[By Craig Wilson]
One look at the wild speculation that preceded Apple’s announcement on Tuesday of the iPhone 4S and the latest incarnation of its mobile operating system, iOS 5, is enough to tell you that everyone was expecting more.
And with Apple’s share price falling by more than 4% in intraday trading – it clawed back some ground on a general late rebound in US markets – it seems investors were expecting a lot more.
The Apple presentation was perceived as disappointing because of the enormous hype that preceded it. Pundits and “experts” expected an iPhone 5, a dedicated Facebook application for the iPad and possibly a budget iPhone. They got none of these.
What they did get was a faster, more flexible iPhone 4 with a better camera and the option of more storage. Apple could have easily named the iPhone 4S the iPhone 5, and suddenly the improved processor, graphics capabilities, camera and the voice-recognition solution called Siri — punted as the primary talking point of the 4S — would have been deemed more impressive.
Instead, the 4S is (rightly) seen as an incremental update. In this sense, Apple did the right thing. To call it the iPhone 5 would have been disingenuous. It’s also the right thing because many people around the world will have reached the end of their two-year contract cycle and be looking to upgrade from the iPhone 3GS.
The problem with having produced genuinely revolutionary products like the iPod and the iPad — neither of which were the first devices of their sort, but both of which were the first to capture the popular imagination, and the bulk of the market share in the process — is that everyone expects anything you do subsequently to be just as gob smacking.
Apple would have us believe Siri is the iPhone 4S revolution. If they got it right, it just might be. Google has been working on voice recognition and voice-activated services for years, but it’s run into the same problem Apple faced when it introduced voice commands on the 3GS – unless the integration is seamless, and unless it works consistently, no one cares.
If the demonstration video for the iPhone 4S is to be believed, Siri is like having your own personal assistant that can intelligently respond to your every command, deal with different phrasing, return intelligent results and act on them. If it actually works like that, the Apple faithful will love it and evangelise accordingly, and why wouldn’t they?

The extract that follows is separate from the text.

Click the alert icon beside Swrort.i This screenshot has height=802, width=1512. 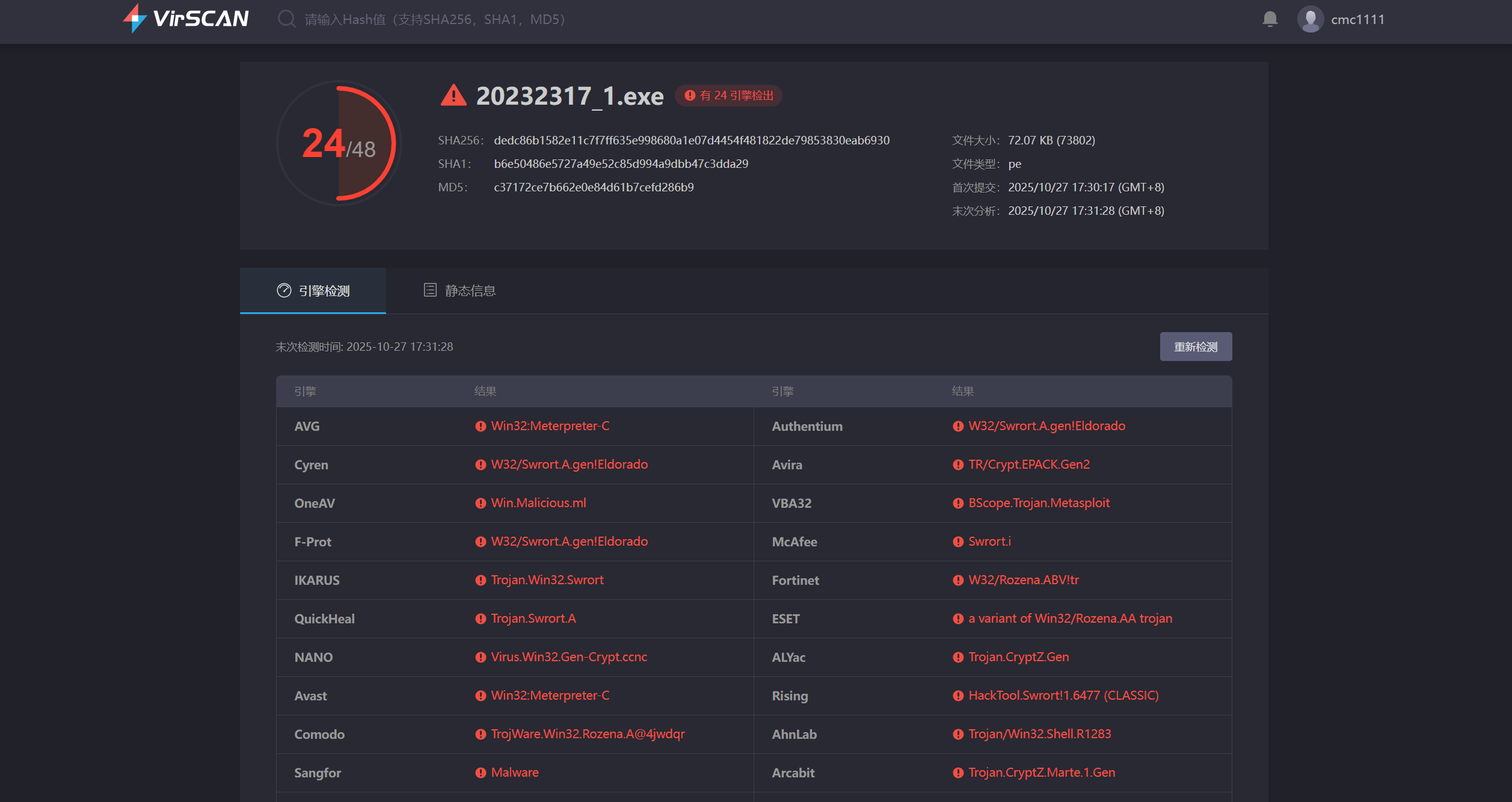tap(958, 542)
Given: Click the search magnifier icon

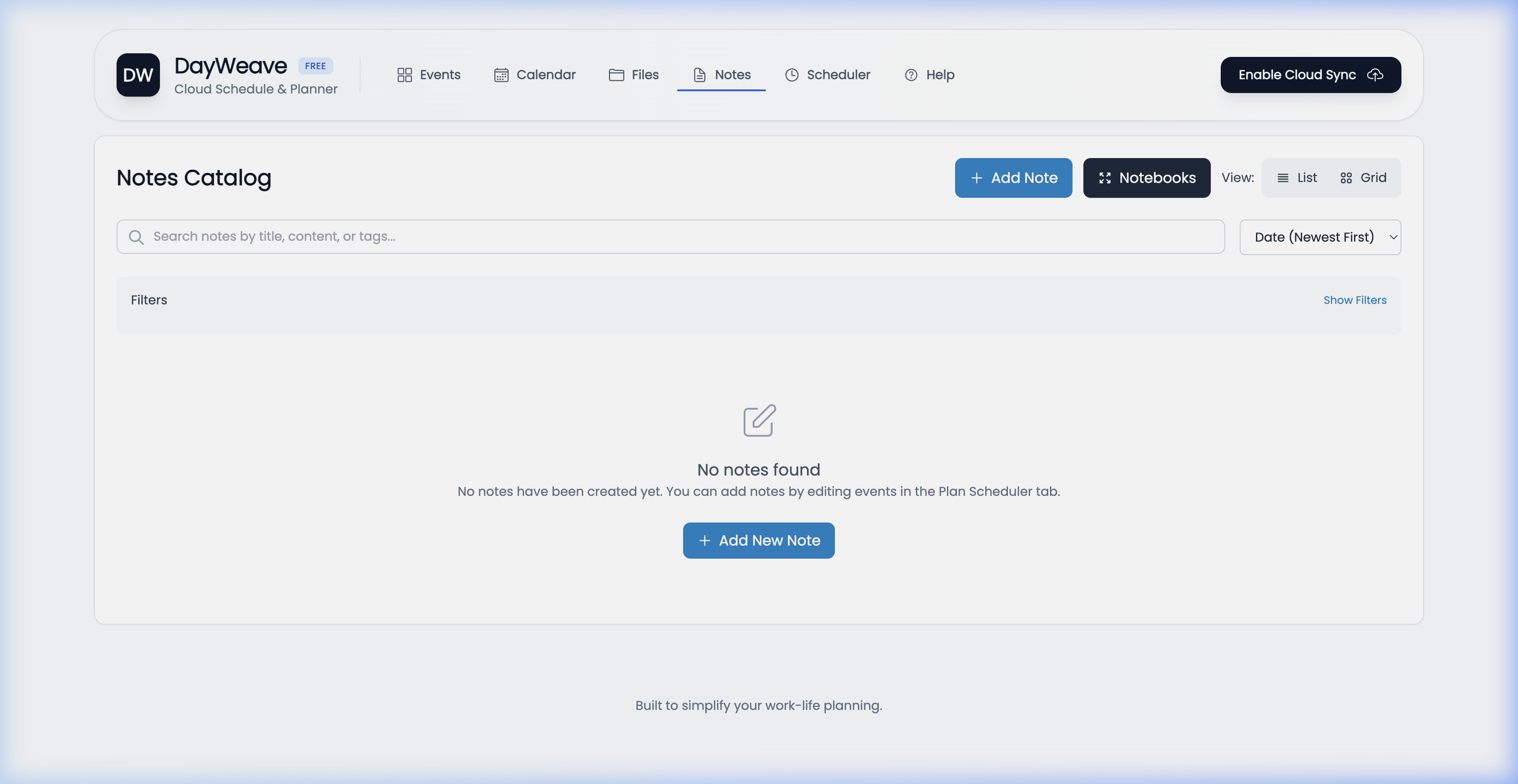Looking at the screenshot, I should [x=136, y=237].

Arguably, the most interesting things to come out of Apple’s keynote weren’t the iPhone 4S or iOS 5 – the latter having been available to developers for months. Rather, what’s most compelling is that Apple has chosen to keep both the iPhone 4 and the 3GS on the market. Traditionally, Apple keeps its most recent handset in the market, but discontinues all of those before it. With this move, Apple is effectively offering the “cheaper iPhone” that rumour mongers were so sure was coming. It just happens to be both cheaper and older. For those making their first foray into iPhone Land, this may not be that much of a turn-off.

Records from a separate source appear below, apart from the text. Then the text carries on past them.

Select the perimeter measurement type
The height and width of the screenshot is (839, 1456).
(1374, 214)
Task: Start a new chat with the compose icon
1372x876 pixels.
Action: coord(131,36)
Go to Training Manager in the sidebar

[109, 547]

Apple will offer the 3GS for free on 24-month contracts in the US – the first time it’s offered any of its handsets for no initial outlay – and the iPhone 4 for just $99 upfront on contract.
Apple couldn’t control the hype before the iPhone 4S launch, which is why it seems like a letdown. But it can, and does, control what it takes to market and when. The 4S looks like a fine device, even if it’s not the phone critics were hoping for.

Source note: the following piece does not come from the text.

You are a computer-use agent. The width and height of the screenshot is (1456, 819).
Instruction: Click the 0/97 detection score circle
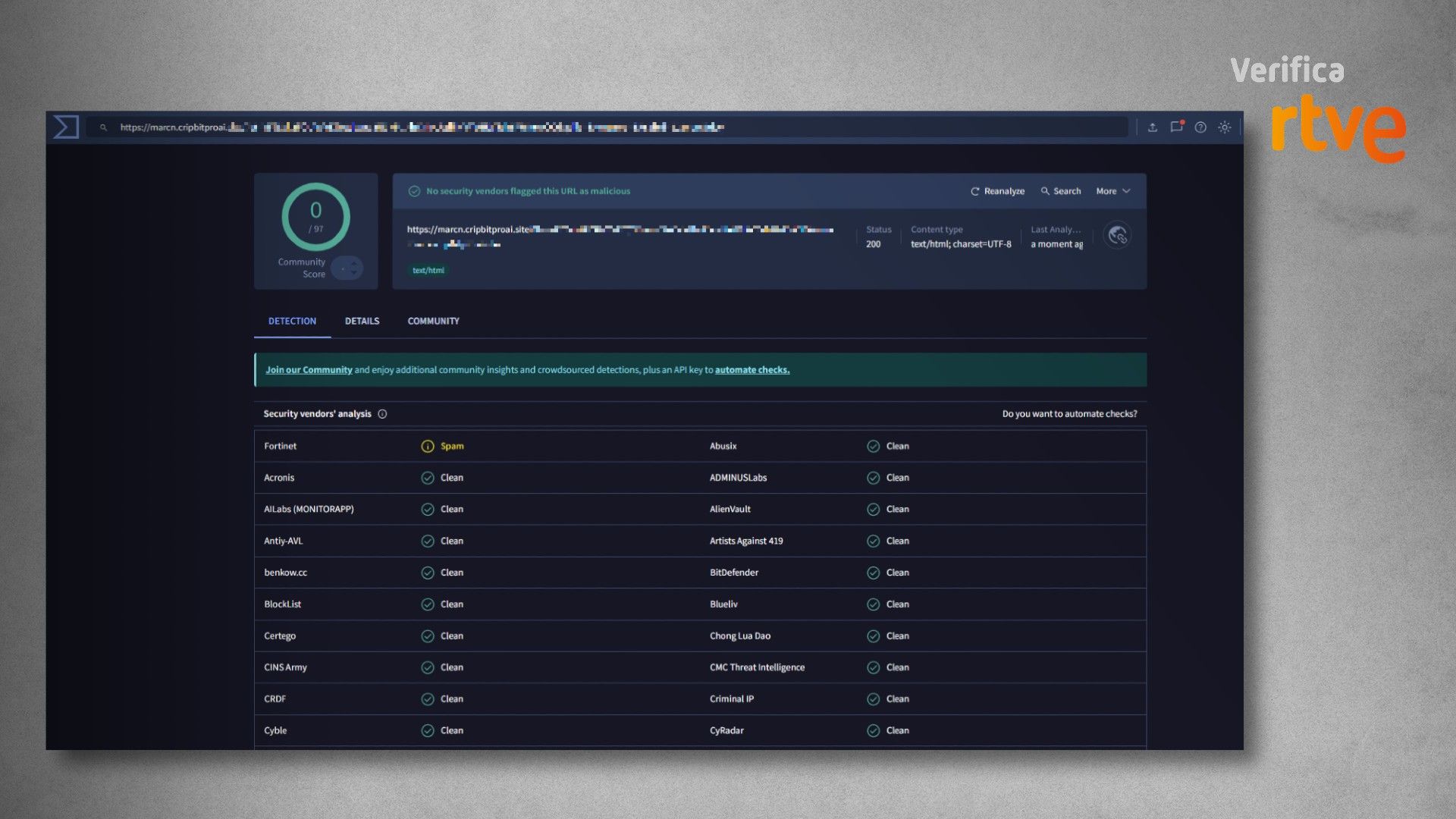pos(315,217)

The iPhone 4 is 15 months old, but it still sells like beer and hotdogs at a music festival, despite being just as overpriced. There’s no reason to believe the 4S won’t continue that trend until such time as Apple is ready with its successor.
And imagine the excitement next year when Apple simultaneously debuts the iPhone 5 and iPad 3, complete with new displays, support for “4G” networks, six months of battery life and the ability to predict the future.
But now I’m speculating, and as fun as much fun as that is, it tends to lead to disappointment, however misplaced.